The NetSolve 'sparse_direct_solve' interface to MA28 and SuperLU can only be tested if the user has enabled sparse_direct_solve in the $NETSOLVE_ROOT/server_config file and has configured NetSolve with the respective paths to the SuperLU and MPI libraries. The MA28 library is distributed with NetSolve in $NETSOLVE_ROOT/src/SampleNumericalSoftware/MA28/ as a small modification to the library was necessary to enable its use in NetSolve. The SuperLU library is not included as default numerical software for the server, and must be installed separately (as well as MPI). Refer to the section called Enabling Sparse Direct Solvers (SuperLU and MA28) in Chapter 13 for further details.

This interface can be tested most effectively by using sparse matrices generated from collections such as the Harwell Boeing test collection on the Matrix Market homepage. Refer to the section on the webpage entitled Software, where the test matrices are available in C, Fortran, and Matlab. For ease of testing, several of the test matrices from this collection are included in the distribution of NetSolve.

After Matlab has been invoked, the user can then call the test scripts ma28_test.m and superlu_test.m in the $NETSOLVE_ROOT/src/Testing/matlab/ directory, by typing
>> ma28_test
and
>> superlu_test
These scripts invoke the MA28 and SuperLU interfaces and check the validity of the computed solution.

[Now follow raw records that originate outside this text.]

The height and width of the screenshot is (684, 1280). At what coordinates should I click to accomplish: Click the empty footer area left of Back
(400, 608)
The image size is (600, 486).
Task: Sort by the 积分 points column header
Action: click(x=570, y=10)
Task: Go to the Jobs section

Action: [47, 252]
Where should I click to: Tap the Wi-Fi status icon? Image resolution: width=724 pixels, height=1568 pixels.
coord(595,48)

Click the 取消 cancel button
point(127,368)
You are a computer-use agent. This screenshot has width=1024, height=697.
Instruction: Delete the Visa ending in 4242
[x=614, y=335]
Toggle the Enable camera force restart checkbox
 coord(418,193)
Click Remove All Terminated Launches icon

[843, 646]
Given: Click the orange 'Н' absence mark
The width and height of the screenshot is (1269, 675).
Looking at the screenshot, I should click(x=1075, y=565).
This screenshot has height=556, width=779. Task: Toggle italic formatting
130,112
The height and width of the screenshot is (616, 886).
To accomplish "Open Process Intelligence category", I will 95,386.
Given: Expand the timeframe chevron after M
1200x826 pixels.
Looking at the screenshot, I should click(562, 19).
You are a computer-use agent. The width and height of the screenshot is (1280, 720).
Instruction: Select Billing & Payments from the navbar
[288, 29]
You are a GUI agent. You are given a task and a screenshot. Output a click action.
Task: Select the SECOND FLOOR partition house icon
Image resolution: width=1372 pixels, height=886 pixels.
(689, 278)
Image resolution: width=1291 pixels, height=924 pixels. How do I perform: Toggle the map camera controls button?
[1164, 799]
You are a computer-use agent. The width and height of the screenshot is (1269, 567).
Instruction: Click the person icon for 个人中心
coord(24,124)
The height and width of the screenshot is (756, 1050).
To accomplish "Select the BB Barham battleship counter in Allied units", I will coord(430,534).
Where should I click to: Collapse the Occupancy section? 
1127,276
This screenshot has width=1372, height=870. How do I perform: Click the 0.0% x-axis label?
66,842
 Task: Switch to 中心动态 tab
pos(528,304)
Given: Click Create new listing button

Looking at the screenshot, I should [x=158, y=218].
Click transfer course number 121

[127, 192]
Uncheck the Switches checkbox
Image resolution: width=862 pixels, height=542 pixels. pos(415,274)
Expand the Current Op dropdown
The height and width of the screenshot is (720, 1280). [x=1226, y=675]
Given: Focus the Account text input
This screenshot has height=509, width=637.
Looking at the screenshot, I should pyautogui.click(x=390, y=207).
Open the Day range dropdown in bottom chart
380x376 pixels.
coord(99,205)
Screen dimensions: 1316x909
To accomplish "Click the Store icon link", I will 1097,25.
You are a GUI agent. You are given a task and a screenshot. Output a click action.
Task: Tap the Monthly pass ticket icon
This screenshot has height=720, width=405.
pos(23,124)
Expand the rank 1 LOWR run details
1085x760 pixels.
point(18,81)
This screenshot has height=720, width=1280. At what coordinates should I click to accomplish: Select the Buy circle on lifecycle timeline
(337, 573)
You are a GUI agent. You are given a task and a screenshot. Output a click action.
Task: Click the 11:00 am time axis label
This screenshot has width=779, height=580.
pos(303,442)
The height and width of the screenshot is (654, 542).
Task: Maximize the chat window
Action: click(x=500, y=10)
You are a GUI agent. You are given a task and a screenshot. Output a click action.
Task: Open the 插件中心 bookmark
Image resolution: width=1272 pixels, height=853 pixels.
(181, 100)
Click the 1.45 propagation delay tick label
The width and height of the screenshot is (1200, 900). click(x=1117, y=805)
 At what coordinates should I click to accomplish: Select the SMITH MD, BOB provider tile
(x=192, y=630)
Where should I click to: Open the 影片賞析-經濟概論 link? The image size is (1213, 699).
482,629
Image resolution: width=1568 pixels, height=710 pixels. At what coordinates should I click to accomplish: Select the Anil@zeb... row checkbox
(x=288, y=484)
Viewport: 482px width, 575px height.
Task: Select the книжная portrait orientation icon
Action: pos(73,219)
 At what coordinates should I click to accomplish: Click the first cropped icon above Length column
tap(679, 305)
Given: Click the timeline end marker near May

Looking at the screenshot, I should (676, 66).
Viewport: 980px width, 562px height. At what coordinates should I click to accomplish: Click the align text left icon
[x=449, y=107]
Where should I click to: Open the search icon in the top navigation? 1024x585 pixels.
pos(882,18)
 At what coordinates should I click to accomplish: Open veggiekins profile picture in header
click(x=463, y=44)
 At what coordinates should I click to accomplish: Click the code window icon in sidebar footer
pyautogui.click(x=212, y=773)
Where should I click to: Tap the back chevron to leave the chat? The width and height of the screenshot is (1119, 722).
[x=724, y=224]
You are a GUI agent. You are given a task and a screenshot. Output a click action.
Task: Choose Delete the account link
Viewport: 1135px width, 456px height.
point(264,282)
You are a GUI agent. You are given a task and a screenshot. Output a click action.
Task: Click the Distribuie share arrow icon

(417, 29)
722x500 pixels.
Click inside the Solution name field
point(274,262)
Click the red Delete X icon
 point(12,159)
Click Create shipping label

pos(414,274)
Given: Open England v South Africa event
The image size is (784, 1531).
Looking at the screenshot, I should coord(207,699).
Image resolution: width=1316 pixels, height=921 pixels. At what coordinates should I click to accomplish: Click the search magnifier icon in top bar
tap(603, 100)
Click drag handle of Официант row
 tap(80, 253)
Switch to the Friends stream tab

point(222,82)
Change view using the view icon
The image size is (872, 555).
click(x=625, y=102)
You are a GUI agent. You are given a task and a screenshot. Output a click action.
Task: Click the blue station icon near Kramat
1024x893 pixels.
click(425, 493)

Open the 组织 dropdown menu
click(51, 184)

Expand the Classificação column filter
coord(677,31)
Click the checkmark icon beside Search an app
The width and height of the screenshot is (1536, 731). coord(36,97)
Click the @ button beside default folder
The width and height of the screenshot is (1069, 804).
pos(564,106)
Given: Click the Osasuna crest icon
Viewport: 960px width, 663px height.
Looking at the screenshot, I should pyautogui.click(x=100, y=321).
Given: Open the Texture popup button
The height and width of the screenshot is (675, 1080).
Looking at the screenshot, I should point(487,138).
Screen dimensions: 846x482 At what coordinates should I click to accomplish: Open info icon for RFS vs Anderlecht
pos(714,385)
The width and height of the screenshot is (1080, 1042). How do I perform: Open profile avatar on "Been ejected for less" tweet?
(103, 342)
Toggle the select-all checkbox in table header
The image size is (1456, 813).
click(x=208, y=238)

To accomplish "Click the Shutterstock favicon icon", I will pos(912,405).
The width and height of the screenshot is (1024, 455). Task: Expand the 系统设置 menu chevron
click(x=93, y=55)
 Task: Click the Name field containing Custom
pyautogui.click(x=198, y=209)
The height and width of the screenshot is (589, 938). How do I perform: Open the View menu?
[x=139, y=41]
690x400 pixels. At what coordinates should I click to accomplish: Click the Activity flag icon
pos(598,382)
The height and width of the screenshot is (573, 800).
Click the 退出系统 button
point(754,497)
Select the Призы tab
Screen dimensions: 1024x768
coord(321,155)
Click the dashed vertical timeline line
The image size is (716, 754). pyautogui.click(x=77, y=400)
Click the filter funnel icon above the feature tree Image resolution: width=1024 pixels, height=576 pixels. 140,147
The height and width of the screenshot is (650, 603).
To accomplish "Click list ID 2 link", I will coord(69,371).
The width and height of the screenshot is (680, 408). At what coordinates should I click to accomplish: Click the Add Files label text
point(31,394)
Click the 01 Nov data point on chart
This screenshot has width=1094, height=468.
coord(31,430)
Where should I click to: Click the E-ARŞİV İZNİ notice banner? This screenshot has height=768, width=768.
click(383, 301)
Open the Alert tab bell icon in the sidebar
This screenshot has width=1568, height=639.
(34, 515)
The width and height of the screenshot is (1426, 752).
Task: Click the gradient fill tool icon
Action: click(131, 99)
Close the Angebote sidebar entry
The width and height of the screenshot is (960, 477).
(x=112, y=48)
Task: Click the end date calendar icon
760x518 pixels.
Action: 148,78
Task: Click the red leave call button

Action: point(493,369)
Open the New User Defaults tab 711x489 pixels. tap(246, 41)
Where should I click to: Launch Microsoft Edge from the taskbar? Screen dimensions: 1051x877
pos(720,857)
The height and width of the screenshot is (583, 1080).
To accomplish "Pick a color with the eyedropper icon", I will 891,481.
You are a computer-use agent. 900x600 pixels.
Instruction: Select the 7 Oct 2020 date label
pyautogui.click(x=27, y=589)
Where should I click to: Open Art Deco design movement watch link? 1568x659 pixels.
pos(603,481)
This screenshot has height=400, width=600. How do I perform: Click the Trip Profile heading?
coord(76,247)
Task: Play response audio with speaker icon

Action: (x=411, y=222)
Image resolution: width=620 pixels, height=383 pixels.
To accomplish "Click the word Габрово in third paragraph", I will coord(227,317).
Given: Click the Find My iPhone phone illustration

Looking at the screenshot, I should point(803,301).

Alternatively, the user can generate a series of Harwell Boeing matrix types (1-5), using the generate.m script. To see a list of Harwell Boeing matrix types that can be generated, type
>> generate(0);
And then call the functions ma28.m and/or superlu.m by typing
>> [A,rhs] = generate(1);
>> [x1] = ma28(A,rhs);
>> [x2] = superlu(A,rhs);

Note that the user can query for the list of arguments in the calling sequence to the routine by using the NetSolve tool routine.
>> netsolve('direct_solve_serial')